La piramide di Maslow e la motivazione

A cura del dottor Antonio Pio Longo
Psicologo del lavoro e delle organizzazioni
Orientatore ASNOR, Formatore esperienziale, soft skills training specialist
Abraham Harold Maslow nacque a Brooklyn nel 1908 da una famiglia di immigrati ebrei russi. Cresciuto in un contesto di povertà e isolamento sociale, trovò nella conoscenza una via di riscatto personale. Studiò psicologia all’Università del Wisconsin, dove venne influenzato da figure come Harry Harlow, noto per gli esperimenti sull’attaccamento nelle scimmie. A differenza di molti suoi contemporanei, Maslow non si concentrò sulle patologie, ma su ciò che rende l’essere umano sano, motivato e realizzato. Da questa prospettiva nacque una delle teorie più influenti della psicologia umanistica: la gerarchia dei bisogni.

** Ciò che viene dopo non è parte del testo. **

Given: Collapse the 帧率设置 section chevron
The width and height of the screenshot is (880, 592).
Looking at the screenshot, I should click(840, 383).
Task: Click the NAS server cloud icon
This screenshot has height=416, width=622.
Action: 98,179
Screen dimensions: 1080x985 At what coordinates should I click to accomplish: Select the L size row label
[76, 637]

La teoria di Maslow si fonda sull’idea che la motivazione umana sia una forza dinamica, orientata alla soddisfazione progressiva di bisogni disposti in una gerarchia. Quando un livello è soddisfatto, emerge quello successivo, spingendo la persona verso forme sempre più complesse di realizzazione. La piramide, rappresentazione simbolica di questa progressione, è articolata in cinque livelli:
1. Bisogni fisiologici
Alla base ci sono i bisogni primari: fame, sete, sonno, respirazione, riproduzione. Senza la loro soddisfazione, ogni altra motivazione viene sospesa. Sono la base biologica dell’esistenza e il fondamento su cui tutto il resto si costruisce.
2. Bisogni di sicurezza
Quando i bisogni fisiologici sono appagati, emerge il desiderio di stabilità: protezione, ordine, salute, sicurezza economica. La paura e l’incertezza sono qui i principali nemici. Per questo le persone cercano ambienti prevedibili, relazioni affidabili e routine rassicuranti.

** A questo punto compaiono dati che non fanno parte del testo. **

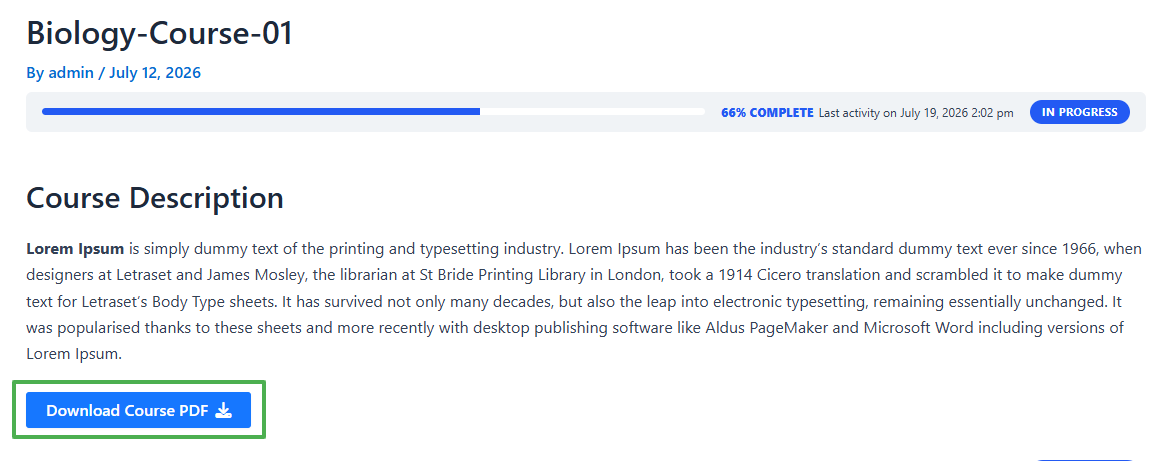
Task: Open the July 12, 2026 date link
Action: [155, 73]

3. Bisogni di appartenenza e amore
Essere parte di un gruppo, amare ed essere amati, sentirsi accettati: questi bisogni danno senso e colore all’esperienza umana. Maslow evidenziava come l’isolamento o il rifiuto sociale generassero frustrazione e insoddisfazione profonda, perché colpiscono il cuore stesso della nostra identità relazionale.
4. Bisogni di stima
Riguardano il riconoscimento, la fiducia in sé e il rispetto degli altri. Comprendono sia l’autostima (sentirsi competenti, efficaci) sia la stima sociale (prestigio, status). Quando questi bisogni vengono negati, la persona sperimenta sentimenti di inferiorità o impotenza.
5. Bisogni di autorealizzazione
Al vertice si trova il bisogno di diventare ciò che si è potenzialmente. È il desiderio di esprimere pienamente il proprio talento, di creare, di contribuire in modo significativo al mondo. Maslow lo descrisse come una spinta interiore verso la crescita, la verità e la bellezza. È il momento in cui l’essere umano smette di sopravvivere e inizia a vivere autenticamente.

Maslow non intendeva la sua piramide come una scala rigida, ma come una mappa dinamica. I bisogni possono alternarsi o coesistere, e la crescita non è lineare: si può tornare ai livelli inferiori nei momenti di crisi, oppure riscoprire nuovi significati nei livelli superiori. La chiave è la motivazione di crescita che distingue le persone autorealizzate: non agiscono per colmare un vuoto, ma per espandere se stesse. Questa visione aprì la strada alla psicologia positiva contemporanea, ponendo l’accento sul potenziale umano anziché sul deficit.
In un mondo accelerato, dominato da precarietà e connessioni virtuali, riscoprire la logica dei bisogni significa riconnettersi con la nostra natura profonda: comprendere che non possiamo costruire gratificazione duratura senza basi solide, e che la crescita autentica richiede equilibrio tra corpo, mente e valori. La piramide di Maslow non è solo un modello psicologico, ma una bussola esistenziale. Ci ricorda che l’essere umano è un organismo in continua evoluzione, sospeso tra mancanza e desiderio, sicurezza e scoperta.